Brooklyn set new home price records in the fourth quarter for the sixth time in the past seven quarters, according to a report by appraisal firm Miller Samuel for Douglas Elliman. Queens set new records for the third straight quarter year-to-date.
Brooklyn’s median sale price was $941,000 in the fourth quarter, a 7.5 percent increase from last year. The average sale price of $1.2 million was the second highest on record since tracking began in 2003.
The median sale price for a home in Queens was $718,000 in the fourth quarter, which was also a 7.5 percent uptick from a year ago.
The price jumps are largely because Brooklyn and Queens behaved similarly to the suburbs, which benefited from those who fled Manhattan earlier in the pandemic, said Jonathan Miller, who authored the report.
“These markets did not see the extreme volatility that Manhattan did,” Miller added.
Despite rising prices, Brooklyn’s supply did not decline, but remained at low levels. Supply increased by a modest 5.2 percent year-over-year but was down 5.8 percent from two years ago.
“The reason why Brooklyn isn’t seeing the significant declines that the other boroughs are seeing is that the streaks of record prices seem to be more impactful to pull property owners into the market,” Miller said.
Queens, on the other hand, had its supply take a dive. Sales activity rose 18.7 percent to 3,773, while the number of available homes fell 18.5 percent year-over-year.

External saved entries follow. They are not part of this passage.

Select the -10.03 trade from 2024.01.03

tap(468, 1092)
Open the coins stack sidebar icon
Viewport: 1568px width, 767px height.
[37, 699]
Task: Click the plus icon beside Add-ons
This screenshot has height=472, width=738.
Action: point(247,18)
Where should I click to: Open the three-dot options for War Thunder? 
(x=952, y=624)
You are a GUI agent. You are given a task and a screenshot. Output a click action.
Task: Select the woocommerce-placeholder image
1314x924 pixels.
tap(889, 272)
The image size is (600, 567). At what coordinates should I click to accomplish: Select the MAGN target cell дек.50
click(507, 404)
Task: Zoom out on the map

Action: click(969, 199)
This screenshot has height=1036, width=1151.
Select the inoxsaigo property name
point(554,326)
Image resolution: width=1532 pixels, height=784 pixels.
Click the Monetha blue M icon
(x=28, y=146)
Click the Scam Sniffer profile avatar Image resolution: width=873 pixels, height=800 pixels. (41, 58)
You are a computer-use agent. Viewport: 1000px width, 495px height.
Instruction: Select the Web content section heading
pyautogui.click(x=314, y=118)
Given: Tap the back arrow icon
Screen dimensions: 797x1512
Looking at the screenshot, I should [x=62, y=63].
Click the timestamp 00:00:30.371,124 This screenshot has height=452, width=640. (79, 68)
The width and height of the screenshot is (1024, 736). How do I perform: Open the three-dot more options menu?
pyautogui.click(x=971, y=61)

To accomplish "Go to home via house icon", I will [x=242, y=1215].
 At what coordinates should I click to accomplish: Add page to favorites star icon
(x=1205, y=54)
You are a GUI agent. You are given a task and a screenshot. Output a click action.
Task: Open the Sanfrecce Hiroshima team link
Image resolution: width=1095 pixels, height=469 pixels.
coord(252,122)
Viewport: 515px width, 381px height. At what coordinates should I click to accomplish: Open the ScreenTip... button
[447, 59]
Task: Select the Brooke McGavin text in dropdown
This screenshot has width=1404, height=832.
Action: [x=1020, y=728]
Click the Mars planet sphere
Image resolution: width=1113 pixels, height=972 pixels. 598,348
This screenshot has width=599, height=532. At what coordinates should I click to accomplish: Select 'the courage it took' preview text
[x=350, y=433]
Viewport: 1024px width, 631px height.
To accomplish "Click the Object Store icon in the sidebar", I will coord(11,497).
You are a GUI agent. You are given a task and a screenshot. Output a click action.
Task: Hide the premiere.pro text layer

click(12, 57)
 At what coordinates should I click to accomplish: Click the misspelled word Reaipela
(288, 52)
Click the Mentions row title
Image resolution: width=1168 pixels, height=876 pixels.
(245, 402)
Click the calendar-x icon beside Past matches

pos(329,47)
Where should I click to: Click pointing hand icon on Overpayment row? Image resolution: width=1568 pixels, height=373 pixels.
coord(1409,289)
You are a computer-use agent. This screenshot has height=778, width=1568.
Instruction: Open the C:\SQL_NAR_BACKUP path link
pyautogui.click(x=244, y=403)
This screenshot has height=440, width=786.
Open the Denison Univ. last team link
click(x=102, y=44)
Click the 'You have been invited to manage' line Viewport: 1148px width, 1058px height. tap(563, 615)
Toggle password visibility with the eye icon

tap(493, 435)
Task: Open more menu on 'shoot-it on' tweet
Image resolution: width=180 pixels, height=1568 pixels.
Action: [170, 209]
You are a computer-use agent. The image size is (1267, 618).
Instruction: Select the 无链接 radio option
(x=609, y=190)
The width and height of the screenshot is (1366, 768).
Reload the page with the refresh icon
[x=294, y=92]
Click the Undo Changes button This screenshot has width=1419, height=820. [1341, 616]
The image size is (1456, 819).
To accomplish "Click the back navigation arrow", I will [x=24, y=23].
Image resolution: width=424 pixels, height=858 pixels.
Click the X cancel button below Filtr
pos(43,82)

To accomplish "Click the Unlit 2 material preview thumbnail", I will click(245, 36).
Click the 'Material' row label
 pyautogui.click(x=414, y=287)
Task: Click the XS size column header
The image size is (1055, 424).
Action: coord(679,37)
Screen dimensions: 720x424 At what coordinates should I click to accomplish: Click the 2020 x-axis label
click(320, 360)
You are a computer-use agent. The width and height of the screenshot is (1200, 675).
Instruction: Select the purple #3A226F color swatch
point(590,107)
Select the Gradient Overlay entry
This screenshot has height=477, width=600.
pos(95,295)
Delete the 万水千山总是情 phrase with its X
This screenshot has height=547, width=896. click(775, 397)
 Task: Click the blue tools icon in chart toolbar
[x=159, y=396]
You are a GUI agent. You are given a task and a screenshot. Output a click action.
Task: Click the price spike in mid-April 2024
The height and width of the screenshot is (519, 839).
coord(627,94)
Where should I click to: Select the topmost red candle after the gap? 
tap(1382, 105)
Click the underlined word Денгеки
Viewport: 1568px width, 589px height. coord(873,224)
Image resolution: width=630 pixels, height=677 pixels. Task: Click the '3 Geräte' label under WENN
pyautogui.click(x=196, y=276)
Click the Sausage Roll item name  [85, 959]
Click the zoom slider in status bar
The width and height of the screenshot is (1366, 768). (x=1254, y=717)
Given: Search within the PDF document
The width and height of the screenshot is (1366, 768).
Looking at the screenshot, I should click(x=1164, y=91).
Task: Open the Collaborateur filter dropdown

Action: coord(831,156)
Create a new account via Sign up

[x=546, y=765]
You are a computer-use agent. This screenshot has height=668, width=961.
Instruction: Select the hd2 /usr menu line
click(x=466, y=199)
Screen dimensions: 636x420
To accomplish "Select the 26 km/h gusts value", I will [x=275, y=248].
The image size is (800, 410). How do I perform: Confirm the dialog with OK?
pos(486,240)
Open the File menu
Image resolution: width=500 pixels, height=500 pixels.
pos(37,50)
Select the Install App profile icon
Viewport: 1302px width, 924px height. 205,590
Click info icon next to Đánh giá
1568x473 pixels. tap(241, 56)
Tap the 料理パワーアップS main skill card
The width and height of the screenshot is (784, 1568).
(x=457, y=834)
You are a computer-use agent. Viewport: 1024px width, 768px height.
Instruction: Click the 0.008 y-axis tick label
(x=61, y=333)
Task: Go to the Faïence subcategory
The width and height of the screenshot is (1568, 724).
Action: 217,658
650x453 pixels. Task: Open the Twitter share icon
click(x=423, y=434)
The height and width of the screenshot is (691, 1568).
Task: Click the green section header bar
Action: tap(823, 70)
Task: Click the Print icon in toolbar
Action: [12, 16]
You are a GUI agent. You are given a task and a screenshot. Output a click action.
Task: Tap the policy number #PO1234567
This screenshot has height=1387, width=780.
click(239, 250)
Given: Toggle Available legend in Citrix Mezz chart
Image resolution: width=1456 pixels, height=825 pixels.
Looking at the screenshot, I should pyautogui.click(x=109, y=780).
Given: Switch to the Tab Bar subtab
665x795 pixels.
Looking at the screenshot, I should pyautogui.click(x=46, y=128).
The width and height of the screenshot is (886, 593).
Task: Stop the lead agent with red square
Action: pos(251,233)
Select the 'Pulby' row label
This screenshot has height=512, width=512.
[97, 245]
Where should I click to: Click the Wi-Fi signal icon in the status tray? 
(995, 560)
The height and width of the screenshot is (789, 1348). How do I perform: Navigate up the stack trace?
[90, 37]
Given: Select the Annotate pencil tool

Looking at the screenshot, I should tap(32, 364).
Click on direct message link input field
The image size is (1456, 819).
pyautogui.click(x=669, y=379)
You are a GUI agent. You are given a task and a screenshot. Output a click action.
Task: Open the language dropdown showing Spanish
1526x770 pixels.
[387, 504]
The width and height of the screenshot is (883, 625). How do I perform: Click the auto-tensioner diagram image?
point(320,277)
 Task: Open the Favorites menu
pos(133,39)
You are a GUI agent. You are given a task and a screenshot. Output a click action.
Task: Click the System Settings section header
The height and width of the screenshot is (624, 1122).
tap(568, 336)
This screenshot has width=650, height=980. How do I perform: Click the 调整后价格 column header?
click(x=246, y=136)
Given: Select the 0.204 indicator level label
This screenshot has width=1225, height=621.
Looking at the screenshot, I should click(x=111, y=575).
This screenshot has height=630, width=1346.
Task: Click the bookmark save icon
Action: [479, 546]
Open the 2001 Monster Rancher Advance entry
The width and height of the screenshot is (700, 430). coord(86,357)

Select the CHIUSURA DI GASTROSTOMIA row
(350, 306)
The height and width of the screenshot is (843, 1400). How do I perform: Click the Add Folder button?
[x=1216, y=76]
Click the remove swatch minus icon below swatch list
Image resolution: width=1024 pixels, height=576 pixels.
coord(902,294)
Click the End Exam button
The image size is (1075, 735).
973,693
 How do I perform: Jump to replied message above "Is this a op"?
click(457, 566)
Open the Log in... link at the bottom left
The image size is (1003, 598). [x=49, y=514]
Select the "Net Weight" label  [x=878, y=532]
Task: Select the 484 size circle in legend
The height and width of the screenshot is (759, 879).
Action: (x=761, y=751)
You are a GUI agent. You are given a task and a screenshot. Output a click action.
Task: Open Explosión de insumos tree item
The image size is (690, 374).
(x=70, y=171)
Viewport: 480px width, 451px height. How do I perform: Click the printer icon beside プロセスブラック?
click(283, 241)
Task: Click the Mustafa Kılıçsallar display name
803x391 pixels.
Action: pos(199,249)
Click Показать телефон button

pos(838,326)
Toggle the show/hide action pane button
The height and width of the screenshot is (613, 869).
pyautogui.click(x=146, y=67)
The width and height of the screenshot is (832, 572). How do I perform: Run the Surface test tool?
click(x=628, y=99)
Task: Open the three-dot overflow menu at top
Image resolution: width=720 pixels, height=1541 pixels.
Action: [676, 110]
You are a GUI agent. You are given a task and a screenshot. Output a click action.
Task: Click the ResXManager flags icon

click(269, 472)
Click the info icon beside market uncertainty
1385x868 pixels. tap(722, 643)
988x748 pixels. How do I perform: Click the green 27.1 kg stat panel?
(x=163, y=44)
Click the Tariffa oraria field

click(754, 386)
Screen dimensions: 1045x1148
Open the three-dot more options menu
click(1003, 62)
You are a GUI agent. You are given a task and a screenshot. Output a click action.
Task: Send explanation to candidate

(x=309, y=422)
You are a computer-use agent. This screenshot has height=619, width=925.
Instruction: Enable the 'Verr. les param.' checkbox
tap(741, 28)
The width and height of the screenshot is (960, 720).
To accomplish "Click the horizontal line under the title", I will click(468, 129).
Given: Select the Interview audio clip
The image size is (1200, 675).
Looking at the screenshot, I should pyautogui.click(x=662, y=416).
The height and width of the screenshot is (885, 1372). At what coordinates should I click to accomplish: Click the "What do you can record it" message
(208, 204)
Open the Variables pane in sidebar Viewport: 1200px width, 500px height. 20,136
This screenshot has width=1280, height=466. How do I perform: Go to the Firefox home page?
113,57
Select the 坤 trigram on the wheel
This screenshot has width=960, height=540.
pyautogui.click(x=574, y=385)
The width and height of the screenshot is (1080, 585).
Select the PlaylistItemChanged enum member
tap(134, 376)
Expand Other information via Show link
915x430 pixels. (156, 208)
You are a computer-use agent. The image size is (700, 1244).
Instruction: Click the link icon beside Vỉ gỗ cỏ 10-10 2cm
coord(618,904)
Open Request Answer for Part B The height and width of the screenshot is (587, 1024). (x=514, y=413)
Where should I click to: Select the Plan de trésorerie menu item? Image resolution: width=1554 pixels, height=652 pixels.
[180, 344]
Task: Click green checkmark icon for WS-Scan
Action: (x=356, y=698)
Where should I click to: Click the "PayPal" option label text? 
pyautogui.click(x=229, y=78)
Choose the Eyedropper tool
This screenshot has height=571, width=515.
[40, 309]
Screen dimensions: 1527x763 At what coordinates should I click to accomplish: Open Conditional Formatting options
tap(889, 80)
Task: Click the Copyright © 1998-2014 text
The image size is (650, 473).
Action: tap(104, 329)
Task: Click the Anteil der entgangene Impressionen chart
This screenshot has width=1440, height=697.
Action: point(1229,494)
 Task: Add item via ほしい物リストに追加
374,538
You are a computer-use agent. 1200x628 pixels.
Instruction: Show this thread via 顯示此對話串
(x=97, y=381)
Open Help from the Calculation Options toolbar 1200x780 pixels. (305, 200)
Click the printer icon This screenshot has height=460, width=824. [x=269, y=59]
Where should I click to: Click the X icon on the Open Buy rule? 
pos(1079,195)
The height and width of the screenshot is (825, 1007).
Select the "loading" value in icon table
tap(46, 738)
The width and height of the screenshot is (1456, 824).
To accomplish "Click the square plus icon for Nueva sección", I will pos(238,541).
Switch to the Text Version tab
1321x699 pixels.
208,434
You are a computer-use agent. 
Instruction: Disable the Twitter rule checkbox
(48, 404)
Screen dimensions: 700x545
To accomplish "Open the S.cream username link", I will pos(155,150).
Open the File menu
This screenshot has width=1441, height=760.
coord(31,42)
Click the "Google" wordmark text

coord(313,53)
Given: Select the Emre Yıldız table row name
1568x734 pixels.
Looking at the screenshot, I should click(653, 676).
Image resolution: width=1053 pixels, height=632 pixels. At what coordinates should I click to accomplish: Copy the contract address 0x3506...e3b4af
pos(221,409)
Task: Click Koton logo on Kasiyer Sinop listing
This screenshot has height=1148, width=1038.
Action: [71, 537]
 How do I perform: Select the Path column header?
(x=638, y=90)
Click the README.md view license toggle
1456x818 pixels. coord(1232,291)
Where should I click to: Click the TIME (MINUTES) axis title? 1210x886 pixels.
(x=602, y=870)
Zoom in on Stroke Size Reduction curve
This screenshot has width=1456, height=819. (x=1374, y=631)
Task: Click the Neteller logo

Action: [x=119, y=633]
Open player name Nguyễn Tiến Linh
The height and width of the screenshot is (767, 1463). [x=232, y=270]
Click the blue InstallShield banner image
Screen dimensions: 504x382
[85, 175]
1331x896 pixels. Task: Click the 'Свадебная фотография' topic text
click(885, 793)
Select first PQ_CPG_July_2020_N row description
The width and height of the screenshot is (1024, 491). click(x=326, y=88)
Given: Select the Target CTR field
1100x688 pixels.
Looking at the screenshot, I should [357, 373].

Such a combination boosted sales to the fastest-paced market in more than three years: The months of supply in Queens was 3.9 months in the fourth quarter, which was 31 percent faster year-over-year and 17 faster than two years ago.
With 3,217 sales, activity in Brooklyn was up 19 percent in the fourth quarter year-over-year and up 26 percent from December 2019. The market is 10.3 percent faster than it was last year and 25.7 percent faster than it was in the fourth quarter of 2019.